§ **PASSAGE FOR REVIEW**

-=-=-=-=-

Scientific Report 2006

Molecular Biology

DNA Damage Responses in Human Cells

C.H. McGowan, V. Blais, M. Duquette, E. Langley, A. MacLaren, J. Scorah, D. Slavin, E. Taylor

Complex multicellular organisms, such as humans, have large numbers of mitotically competent cells that are capable of renewal, repair, and, to some extent, regeneration. The advantages of being able to replace damaged or aged cells are off set by the inherent susceptibility of mitotic cells to acquiring mutations and becoming cancerous. DNA is inherently vulnerable to many sorts of chemical and physical modification; thus, as cells duplicate and divide, they can acquire mutations. Both spontaneous and induced DNA damage must be repaired with minimal changes if growth, renewal, and repair are to be successful. Our overall objective is to understand how mammalian cells protect themselves from DNA damage and thus from developing cancer.

-=-=-=-=-

§ **PROBLEM DETAILS**
List every person named in the report on DNA damage responses in human cells, as the report gives their names.

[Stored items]

-=-=-=-=-

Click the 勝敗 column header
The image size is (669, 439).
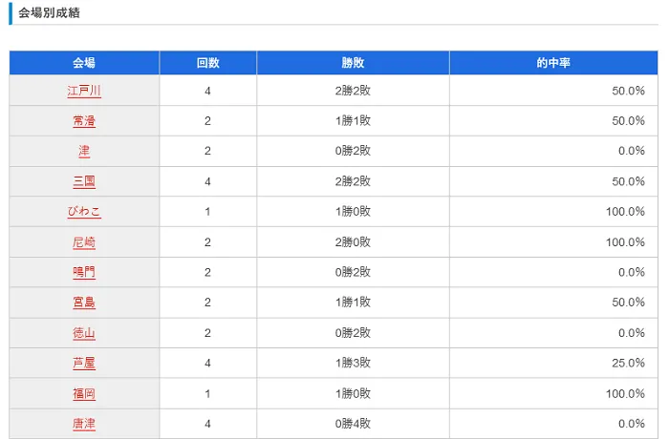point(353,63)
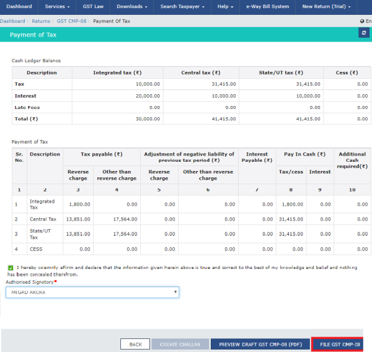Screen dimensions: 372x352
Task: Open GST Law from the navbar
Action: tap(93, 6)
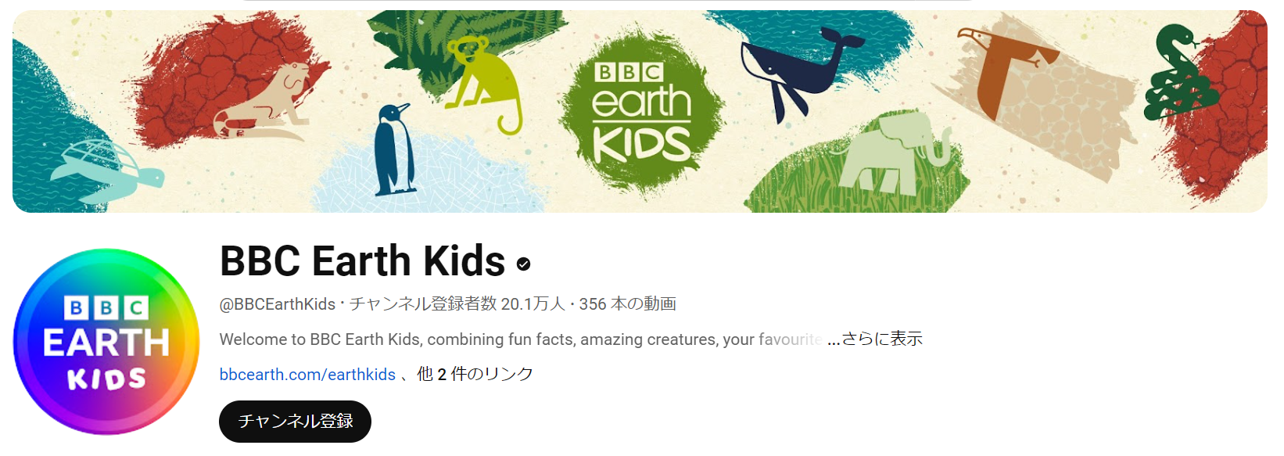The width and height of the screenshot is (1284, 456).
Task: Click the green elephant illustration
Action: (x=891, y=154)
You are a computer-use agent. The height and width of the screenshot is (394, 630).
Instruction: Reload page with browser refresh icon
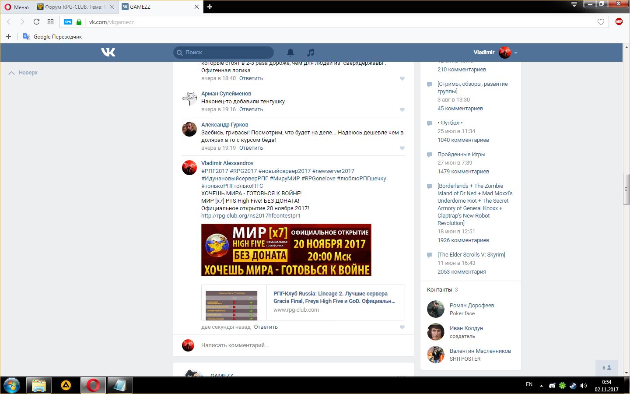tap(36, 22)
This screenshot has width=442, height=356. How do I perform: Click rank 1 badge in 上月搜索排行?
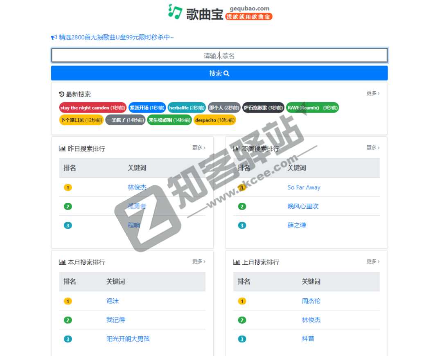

-=-=-=-=-

§ **RESPONSE FOR THIS EXERCISE**
C.H. McGowan, V. Blais, M. Duquette, E. Langley, A. MacLaren, J. Scorah, D. Slavin, E. Taylor